──────── Records supplied ────────
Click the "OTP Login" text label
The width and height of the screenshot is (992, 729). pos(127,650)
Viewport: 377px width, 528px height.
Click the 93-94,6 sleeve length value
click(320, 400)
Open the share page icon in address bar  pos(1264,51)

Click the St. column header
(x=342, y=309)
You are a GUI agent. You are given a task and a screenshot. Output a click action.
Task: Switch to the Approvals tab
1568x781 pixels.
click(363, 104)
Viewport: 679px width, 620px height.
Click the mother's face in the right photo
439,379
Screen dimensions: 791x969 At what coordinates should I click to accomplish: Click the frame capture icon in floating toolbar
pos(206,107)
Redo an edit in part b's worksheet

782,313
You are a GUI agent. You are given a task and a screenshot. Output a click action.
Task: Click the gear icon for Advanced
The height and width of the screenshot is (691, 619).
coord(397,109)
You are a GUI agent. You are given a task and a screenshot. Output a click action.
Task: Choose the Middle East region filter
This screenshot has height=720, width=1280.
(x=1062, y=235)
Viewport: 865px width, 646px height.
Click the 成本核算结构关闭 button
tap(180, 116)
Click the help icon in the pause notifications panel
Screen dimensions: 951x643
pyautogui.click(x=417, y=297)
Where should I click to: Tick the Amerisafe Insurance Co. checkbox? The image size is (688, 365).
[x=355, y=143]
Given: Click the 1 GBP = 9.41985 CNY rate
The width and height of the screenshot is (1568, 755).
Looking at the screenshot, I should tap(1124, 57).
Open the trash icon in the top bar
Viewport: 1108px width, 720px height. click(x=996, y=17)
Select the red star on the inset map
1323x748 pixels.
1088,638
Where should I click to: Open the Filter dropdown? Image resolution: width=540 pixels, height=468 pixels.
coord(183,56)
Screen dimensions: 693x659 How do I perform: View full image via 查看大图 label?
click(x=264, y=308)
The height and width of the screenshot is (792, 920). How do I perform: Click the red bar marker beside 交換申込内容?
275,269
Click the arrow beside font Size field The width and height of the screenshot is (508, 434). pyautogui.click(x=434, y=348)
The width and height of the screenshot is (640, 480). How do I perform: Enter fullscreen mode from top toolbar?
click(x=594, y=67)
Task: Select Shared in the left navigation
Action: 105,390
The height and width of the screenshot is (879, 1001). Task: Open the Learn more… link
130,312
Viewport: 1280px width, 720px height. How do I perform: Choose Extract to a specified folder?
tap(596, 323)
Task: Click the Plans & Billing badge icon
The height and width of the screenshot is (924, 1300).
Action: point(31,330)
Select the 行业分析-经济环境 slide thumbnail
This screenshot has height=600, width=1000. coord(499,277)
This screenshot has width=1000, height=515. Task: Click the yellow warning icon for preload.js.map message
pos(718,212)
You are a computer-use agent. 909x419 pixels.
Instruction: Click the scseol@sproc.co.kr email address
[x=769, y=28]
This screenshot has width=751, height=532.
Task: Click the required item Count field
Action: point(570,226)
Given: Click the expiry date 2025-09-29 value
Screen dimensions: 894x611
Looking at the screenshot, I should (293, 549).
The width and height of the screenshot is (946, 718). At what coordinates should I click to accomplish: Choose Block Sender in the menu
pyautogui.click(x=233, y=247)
────────
Prompt:
Return the data above in full, keeping each line exactly as it stands.

Written solution:
Click the "OTP Login" text label
The width and height of the screenshot is (992, 729). pos(127,650)
Viewport: 377px width, 528px height.
Click the 93-94,6 sleeve length value
click(320, 400)
Open the share page icon in address bar  pos(1264,51)

Click the St. column header
(x=342, y=309)
You are a GUI agent. You are given a task and a screenshot. Output a click action.
Task: Switch to the Approvals tab
1568x781 pixels.
click(363, 104)
Viewport: 679px width, 620px height.
Click the mother's face in the right photo
439,379
Screen dimensions: 791x969 At what coordinates should I click to accomplish: Click the frame capture icon in floating toolbar
pos(206,107)
Redo an edit in part b's worksheet

782,313
You are a GUI agent. You are given a task and a screenshot. Output a click action.
Task: Click the gear icon for Advanced
The height and width of the screenshot is (691, 619).
coord(397,109)
You are a GUI agent. You are given a task and a screenshot. Output a click action.
Task: Choose the Middle East region filter
This screenshot has height=720, width=1280.
(x=1062, y=235)
Viewport: 865px width, 646px height.
Click the 成本核算结构关闭 button
tap(180, 116)
Click the help icon in the pause notifications panel
Screen dimensions: 951x643
pyautogui.click(x=417, y=297)
Where should I click to: Tick the Amerisafe Insurance Co. checkbox? The image size is (688, 365).
[x=355, y=143]
Given: Click the 1 GBP = 9.41985 CNY rate
The width and height of the screenshot is (1568, 755).
Looking at the screenshot, I should tap(1124, 57).
Open the trash icon in the top bar
Viewport: 1108px width, 720px height. click(x=996, y=17)
Select the red star on the inset map
1323x748 pixels.
1088,638
Where should I click to: Open the Filter dropdown? Image resolution: width=540 pixels, height=468 pixels.
coord(183,56)
Screen dimensions: 693x659 How do I perform: View full image via 查看大图 label?
click(x=264, y=308)
The height and width of the screenshot is (792, 920). How do I perform: Click the red bar marker beside 交換申込内容?
275,269
Click the arrow beside font Size field The width and height of the screenshot is (508, 434). pyautogui.click(x=434, y=348)
The width and height of the screenshot is (640, 480). How do I perform: Enter fullscreen mode from top toolbar?
click(x=594, y=67)
Task: Select Shared in the left navigation
Action: 105,390
The height and width of the screenshot is (879, 1001). Task: Open the Learn more… link
130,312
Viewport: 1280px width, 720px height. How do I perform: Choose Extract to a specified folder?
tap(596, 323)
Task: Click the Plans & Billing badge icon
The height and width of the screenshot is (924, 1300).
Action: point(31,330)
Select the 行业分析-经济环境 slide thumbnail
This screenshot has height=600, width=1000. coord(499,277)
This screenshot has width=1000, height=515. Task: Click the yellow warning icon for preload.js.map message
pos(718,212)
You are a computer-use agent. 909x419 pixels.
Instruction: Click the scseol@sproc.co.kr email address
[x=769, y=28]
This screenshot has width=751, height=532.
Task: Click the required item Count field
Action: point(570,226)
Given: Click the expiry date 2025-09-29 value
Screen dimensions: 894x611
Looking at the screenshot, I should (293, 549).
The width and height of the screenshot is (946, 718). At what coordinates should I click to accomplish: Choose Block Sender in the menu
pyautogui.click(x=233, y=247)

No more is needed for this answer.